Exercise objective: Revise the part of the material that opens with the line containing "Task: Click the Capture Reference label" and closes with the line containing "The width and": give those lines alone with "label" replaced by "button" and everything else unchanged.

Record excerpts:
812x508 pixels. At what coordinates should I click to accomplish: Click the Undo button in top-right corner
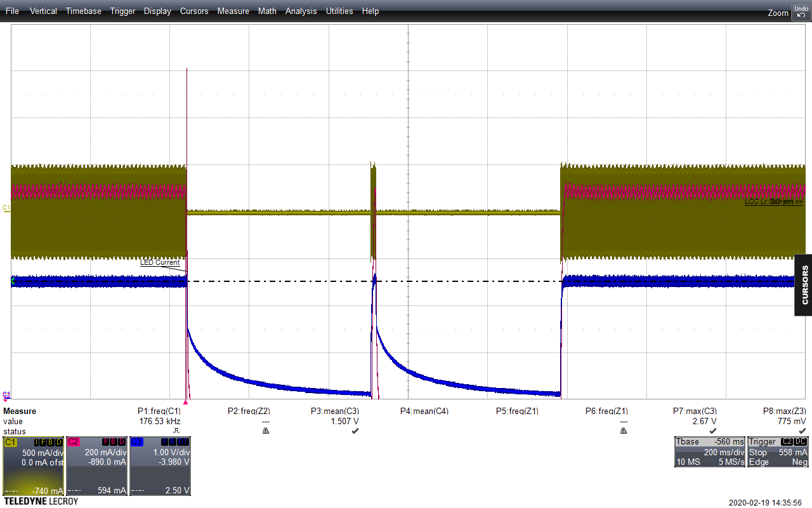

---

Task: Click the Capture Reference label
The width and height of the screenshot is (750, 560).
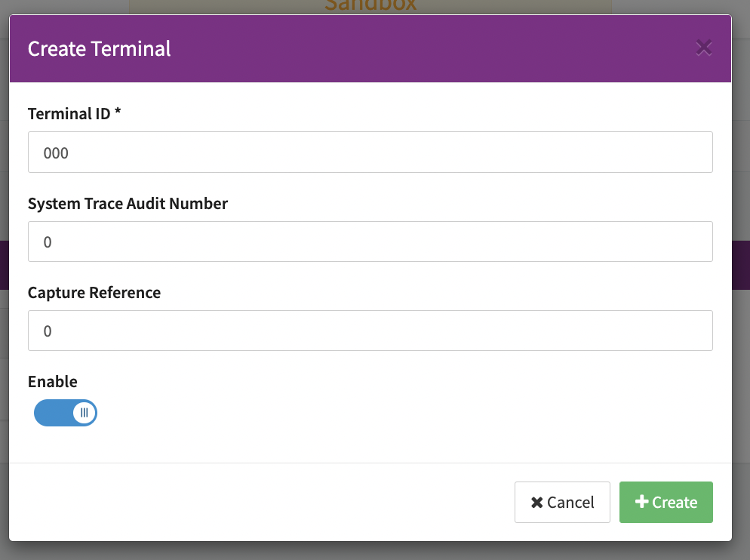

--

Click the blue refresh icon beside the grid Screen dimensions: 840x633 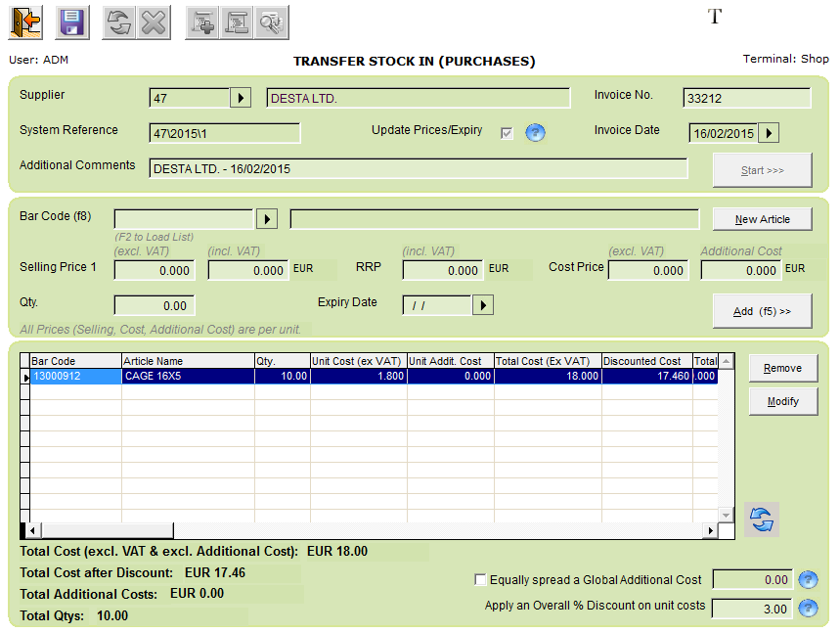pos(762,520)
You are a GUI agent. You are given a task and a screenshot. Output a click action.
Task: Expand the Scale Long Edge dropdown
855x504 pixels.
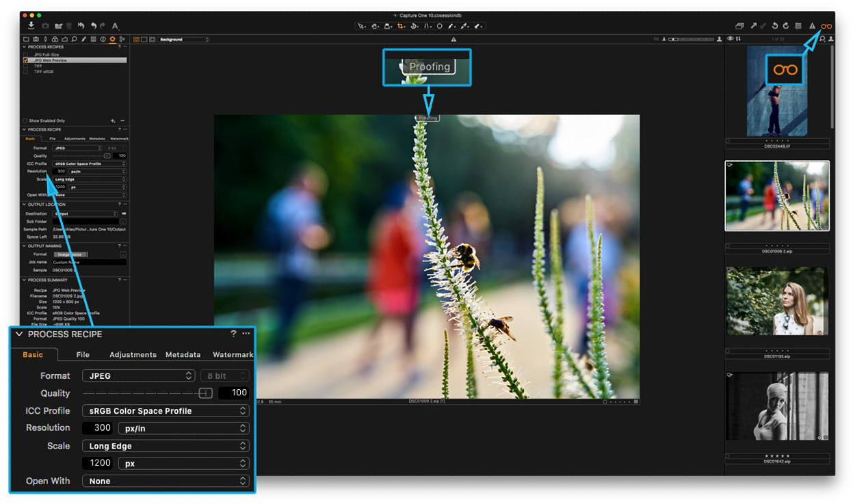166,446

Result for this task:
Task: Click the Capture Reference button
The width and height of the screenshot is (750, 560).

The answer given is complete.